Önceki gece müthiş heyecanlı bir izleyici kitlesi vardı Adnan Saygun Salonu'nda... Kabul ediyorum. Ama kentimize bir ilki yaşatan böylesi coşkulu ve kaliteli bir program izdihama yol açması gerekirken, salonun tıklım tıklım dolmadığını görmek üzüntü verici değil mi?
Türkiye'nin kapısını Batı'ya açtığını söylediğimiz bir şehirde yaşıyoruz. 6 üniversitemiz ve 4 milyona yaklaşan nüfusumuz var. Ama İzmir'i uluslararası alanda 'festival kenti' haline getirmeye aday bir organizasyonun açılışında salonu dolduramıyoruz.
***
Kimse bilet ücretlerini savunma aracı olarak araya sürmesin. Yeri geldiğinde kıytırık bir popçuya gösterilen alakayı da pek ala biliyoruz. Demek ki, kentin kültür yaşamında ulaşmasını istediğimiz bilinç düzeyinin epey gerisindeyiz.

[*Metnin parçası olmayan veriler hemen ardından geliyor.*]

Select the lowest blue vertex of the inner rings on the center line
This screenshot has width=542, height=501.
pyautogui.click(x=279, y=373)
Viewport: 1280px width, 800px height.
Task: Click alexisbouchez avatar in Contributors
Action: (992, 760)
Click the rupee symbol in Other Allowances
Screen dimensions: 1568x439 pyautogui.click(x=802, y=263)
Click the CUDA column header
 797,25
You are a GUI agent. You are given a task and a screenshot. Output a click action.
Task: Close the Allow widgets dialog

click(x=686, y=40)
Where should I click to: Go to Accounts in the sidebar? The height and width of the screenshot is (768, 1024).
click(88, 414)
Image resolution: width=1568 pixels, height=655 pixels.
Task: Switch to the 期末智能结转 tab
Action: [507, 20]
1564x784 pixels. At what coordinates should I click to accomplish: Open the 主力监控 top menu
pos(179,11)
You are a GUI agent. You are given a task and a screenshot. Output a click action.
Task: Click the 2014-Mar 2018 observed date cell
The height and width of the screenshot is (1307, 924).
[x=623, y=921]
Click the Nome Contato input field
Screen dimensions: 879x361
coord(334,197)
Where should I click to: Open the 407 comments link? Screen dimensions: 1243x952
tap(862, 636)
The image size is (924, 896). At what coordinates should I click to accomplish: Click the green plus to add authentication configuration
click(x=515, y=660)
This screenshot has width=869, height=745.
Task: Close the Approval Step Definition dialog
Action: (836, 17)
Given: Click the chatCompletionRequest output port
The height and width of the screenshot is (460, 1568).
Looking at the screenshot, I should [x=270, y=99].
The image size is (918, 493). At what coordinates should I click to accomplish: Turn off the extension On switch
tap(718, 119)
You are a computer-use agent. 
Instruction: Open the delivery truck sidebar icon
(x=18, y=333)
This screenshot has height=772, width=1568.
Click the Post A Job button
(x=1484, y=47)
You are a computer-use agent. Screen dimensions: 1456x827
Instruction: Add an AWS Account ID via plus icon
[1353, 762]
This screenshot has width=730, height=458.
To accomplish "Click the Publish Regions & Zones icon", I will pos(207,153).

Zaten Mavişehir gibi bir beton dünyasını kültür mabedine çevirecek opera binasına bile 'denizi görmemiz engellenecek' diye karşı çıkanlar, hödüklük seviyemizi kabak gibi ortaya çıkarıyorlar. Dahası var mı?
Son olarak, İKSEV'in düzenlediği uluslararası organizasyonlar da, Filiz Hanım da layık görülen saygı ve ilginin çok daha fazlasını hak ediyor. Bu yüzden benim o boş kalan koltuklara gözüm takıldı, içim acıdı...
Yazık, çok yazık...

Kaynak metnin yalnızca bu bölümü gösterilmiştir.